■ ACTION ITEM
Check each line of the records below for the word "question" and copy those where it appears.

■ GIVEN RECORDS
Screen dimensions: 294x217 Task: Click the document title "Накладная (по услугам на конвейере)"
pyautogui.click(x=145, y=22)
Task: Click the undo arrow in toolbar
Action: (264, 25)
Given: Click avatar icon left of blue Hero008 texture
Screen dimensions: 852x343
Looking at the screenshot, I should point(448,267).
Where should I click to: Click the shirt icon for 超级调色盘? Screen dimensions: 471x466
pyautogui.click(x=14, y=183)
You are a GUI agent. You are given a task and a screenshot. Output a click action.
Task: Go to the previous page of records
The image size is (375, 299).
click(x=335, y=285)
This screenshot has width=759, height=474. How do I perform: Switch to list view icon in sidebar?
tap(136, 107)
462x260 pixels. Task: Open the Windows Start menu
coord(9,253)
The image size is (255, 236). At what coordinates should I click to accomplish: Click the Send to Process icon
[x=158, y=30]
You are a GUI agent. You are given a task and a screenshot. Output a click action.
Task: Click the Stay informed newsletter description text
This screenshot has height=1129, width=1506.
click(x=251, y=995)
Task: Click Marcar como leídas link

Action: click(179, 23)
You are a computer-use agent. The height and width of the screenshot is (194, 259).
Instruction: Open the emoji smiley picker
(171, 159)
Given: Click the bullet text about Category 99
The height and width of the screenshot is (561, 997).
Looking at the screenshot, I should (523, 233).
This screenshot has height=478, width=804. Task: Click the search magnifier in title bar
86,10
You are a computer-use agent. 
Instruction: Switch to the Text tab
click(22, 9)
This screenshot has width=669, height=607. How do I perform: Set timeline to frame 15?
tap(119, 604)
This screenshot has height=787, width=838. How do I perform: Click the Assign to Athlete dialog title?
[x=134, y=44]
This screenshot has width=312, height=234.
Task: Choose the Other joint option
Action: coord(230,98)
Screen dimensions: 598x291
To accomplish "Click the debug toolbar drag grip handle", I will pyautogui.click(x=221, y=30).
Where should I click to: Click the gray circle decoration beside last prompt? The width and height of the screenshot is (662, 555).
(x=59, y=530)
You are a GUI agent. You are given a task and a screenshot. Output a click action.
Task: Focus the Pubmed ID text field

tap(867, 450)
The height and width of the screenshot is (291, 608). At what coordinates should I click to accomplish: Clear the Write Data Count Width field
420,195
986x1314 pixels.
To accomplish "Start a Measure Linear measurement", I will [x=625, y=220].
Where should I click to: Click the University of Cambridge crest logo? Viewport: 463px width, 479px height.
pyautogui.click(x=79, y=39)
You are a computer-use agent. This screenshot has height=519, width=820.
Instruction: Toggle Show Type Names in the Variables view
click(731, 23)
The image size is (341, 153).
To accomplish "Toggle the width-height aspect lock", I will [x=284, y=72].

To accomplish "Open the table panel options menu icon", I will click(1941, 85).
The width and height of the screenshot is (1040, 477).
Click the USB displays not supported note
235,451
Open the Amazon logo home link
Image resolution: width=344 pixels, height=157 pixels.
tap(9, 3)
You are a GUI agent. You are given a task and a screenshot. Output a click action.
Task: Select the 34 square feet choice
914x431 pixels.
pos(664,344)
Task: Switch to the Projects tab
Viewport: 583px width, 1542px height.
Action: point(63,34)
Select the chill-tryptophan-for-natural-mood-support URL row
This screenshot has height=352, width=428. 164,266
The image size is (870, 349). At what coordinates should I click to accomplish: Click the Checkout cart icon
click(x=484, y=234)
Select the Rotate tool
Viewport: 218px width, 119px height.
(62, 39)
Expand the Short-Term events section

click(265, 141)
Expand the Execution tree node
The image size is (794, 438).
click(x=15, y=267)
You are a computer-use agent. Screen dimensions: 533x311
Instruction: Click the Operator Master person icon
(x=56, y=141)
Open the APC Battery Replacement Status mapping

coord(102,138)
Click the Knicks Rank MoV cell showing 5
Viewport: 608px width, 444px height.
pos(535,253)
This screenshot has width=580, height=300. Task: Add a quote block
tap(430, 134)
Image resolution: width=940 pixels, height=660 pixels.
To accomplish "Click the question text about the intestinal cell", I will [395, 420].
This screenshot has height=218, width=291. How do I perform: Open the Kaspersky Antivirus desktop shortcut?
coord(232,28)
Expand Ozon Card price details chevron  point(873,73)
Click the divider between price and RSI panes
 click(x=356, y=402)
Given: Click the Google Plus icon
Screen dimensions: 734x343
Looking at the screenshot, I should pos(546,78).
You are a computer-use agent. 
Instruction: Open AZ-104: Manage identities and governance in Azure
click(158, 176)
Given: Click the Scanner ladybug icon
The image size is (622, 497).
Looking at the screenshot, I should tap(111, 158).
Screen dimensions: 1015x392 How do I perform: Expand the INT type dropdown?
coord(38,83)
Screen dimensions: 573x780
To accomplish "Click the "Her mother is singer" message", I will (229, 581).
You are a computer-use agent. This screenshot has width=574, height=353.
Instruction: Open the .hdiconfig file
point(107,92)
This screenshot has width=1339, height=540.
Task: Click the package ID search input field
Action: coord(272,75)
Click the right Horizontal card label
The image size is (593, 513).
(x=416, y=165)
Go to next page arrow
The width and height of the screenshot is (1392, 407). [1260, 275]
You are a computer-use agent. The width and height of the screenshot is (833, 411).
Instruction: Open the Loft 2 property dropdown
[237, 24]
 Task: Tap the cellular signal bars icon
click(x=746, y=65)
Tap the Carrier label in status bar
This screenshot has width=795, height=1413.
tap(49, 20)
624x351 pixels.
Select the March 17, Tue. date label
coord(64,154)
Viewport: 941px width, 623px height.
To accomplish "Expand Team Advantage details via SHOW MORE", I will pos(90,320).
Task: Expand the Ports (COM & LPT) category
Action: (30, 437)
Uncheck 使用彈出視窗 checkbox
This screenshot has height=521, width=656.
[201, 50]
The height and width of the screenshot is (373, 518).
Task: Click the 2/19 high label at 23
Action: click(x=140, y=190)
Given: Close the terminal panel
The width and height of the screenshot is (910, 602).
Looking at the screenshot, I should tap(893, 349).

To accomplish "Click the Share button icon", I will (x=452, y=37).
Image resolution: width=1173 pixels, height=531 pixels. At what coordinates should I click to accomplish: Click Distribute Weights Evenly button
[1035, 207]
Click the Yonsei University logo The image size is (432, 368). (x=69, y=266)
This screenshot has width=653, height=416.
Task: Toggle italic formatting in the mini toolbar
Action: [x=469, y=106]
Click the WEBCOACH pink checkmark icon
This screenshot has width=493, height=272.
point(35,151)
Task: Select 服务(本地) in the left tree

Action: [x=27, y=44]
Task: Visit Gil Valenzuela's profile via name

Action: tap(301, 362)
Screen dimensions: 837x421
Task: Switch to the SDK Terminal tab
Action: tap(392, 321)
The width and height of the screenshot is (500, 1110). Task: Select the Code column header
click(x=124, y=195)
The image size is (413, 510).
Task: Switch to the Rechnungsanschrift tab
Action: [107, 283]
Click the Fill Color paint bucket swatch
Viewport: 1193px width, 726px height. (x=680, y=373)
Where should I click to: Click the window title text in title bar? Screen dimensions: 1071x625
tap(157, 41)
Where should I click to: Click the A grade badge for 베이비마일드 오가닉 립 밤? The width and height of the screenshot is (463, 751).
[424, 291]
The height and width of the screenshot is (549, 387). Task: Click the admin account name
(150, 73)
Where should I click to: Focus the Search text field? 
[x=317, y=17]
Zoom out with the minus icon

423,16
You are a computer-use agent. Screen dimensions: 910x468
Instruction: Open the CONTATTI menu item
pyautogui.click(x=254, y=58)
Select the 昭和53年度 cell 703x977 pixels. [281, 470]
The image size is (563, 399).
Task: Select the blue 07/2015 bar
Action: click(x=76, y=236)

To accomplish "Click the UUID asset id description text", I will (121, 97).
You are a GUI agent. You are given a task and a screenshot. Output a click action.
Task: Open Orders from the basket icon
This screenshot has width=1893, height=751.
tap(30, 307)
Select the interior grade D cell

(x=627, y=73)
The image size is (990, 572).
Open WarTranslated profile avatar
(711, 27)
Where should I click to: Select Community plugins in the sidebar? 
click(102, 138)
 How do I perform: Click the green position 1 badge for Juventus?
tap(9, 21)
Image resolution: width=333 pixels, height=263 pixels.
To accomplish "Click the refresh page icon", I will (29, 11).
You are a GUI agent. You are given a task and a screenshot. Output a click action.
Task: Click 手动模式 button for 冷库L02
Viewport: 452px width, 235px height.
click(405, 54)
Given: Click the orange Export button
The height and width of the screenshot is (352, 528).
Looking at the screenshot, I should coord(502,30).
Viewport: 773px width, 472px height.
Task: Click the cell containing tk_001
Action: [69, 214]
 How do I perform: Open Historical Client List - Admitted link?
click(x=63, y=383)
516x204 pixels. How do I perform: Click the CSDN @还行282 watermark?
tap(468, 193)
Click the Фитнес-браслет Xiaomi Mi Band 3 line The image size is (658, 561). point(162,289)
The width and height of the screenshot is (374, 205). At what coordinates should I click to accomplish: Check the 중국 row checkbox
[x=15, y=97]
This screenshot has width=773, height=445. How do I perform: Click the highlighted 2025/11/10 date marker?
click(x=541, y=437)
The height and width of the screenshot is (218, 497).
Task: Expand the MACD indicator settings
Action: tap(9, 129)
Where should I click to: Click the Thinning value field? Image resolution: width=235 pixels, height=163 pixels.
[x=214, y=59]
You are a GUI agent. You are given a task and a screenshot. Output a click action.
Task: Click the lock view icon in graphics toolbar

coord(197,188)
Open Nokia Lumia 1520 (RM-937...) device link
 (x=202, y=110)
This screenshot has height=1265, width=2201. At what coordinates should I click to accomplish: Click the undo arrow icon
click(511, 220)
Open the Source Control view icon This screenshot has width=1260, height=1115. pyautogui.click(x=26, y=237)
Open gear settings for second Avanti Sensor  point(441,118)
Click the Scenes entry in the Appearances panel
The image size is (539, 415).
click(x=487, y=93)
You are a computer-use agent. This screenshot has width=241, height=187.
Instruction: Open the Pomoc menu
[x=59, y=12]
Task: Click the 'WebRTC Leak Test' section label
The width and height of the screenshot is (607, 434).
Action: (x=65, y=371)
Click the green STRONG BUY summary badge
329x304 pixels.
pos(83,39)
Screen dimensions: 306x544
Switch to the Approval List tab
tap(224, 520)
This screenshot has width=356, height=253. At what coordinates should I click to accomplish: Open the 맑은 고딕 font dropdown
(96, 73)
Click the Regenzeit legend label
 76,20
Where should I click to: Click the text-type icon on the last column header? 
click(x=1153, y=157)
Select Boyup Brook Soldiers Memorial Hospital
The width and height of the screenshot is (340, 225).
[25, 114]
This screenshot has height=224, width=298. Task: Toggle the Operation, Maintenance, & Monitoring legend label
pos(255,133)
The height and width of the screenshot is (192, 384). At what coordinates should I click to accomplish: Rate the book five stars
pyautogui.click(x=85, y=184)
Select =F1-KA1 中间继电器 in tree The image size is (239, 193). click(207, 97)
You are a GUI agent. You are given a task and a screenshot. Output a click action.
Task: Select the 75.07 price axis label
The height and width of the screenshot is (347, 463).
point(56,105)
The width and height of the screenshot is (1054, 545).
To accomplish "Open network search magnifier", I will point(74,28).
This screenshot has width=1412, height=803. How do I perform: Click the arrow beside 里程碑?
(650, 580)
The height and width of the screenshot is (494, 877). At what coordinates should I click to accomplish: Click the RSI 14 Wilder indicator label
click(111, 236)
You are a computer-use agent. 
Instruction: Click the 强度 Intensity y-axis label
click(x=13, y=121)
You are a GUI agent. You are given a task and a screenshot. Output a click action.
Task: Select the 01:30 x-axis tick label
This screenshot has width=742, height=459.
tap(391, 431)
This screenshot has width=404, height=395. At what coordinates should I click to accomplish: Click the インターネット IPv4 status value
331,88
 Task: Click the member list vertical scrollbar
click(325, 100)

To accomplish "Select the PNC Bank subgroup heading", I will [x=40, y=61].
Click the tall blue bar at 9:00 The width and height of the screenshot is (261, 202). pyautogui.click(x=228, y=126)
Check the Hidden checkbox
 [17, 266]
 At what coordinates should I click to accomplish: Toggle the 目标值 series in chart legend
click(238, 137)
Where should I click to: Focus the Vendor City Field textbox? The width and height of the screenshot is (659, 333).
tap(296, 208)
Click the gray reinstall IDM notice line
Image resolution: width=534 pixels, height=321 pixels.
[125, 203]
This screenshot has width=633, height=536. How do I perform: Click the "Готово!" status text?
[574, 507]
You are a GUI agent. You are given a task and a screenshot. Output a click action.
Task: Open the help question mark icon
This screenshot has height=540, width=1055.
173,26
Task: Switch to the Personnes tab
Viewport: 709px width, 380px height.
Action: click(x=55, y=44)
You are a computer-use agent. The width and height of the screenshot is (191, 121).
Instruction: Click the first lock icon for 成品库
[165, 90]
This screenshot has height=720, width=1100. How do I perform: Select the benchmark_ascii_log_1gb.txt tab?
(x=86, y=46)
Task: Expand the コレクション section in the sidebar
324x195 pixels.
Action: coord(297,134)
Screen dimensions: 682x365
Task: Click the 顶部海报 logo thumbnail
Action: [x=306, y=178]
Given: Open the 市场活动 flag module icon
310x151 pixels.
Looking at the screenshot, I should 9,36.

■ EXERCISE RESULT
To accomplish "Click the question text about the intestinal cell", I will [395, 420].
Task: Open the help question mark icon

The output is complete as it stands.